C’est dire si on fait fausse route avec des programmes plus lourds (introduction de l’histoire de l’art, réduction de 108 heures) et centrés sur l’accumulation mécanique de savoirs. Ils sont, contrairement à la propagande officielle, moins ambitieux et décentrés par rapport au fondamentaux. (je suis d’accord sur ce point avec Luc Ferry et Jack Lang). Ils induisent une pédagogie purement transmissive qui ne répond en rien à la difficulté scolaire. Si ce catalogue indigeste est réellement appliqués (rassurez vous les enseignants font encore preuve de bon sens !), la liberté pédagogique est un leurre. Mais alors que faire de programmes inapplicables ?

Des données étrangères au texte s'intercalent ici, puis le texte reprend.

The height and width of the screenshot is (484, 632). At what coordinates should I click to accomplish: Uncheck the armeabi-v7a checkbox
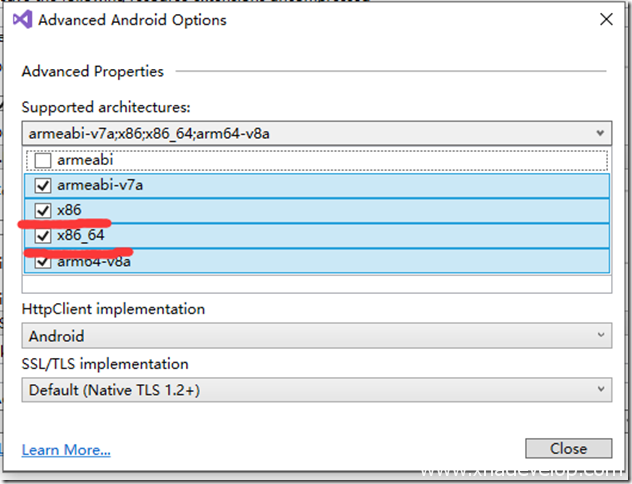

Mais la véritable escroquerie est plutôt dans l’interprétation des données PISA par le ministre. Il prétend que les résultats désastreux de la France en matière d’éducation justifie l’abandon des programmes de 2002. Tout d’abord la France se situe dans la moyenne des pays de l’OCDE. Ce n’est certes pas glorieux mais ce n’est pas non plus la Berezina annoncée. De plus cette évaluation internationale se fait par tranche d’âge (15 ans) donc il faudrait attendre au moins 2012 pour commencer à avoir du recul sur les programmes 2002.
Précisons que ces derniers faisaient l’objet d’un large consensus au sein de la communauté éducative. Les nouveaux programmes nous ont été présentés en mai 2008 lors d’une « consultation » grotesque (« Trouvez vous les programmes lisibles ? »). Les éditeurs, eux, n’ont pas attendu et nous avaient déjà proposé des manuels révisés 2008 ! Devant la gronde généralisée, le ministre en a retiré les aspects les plus grotesques. Mais l’esprit a été conservé.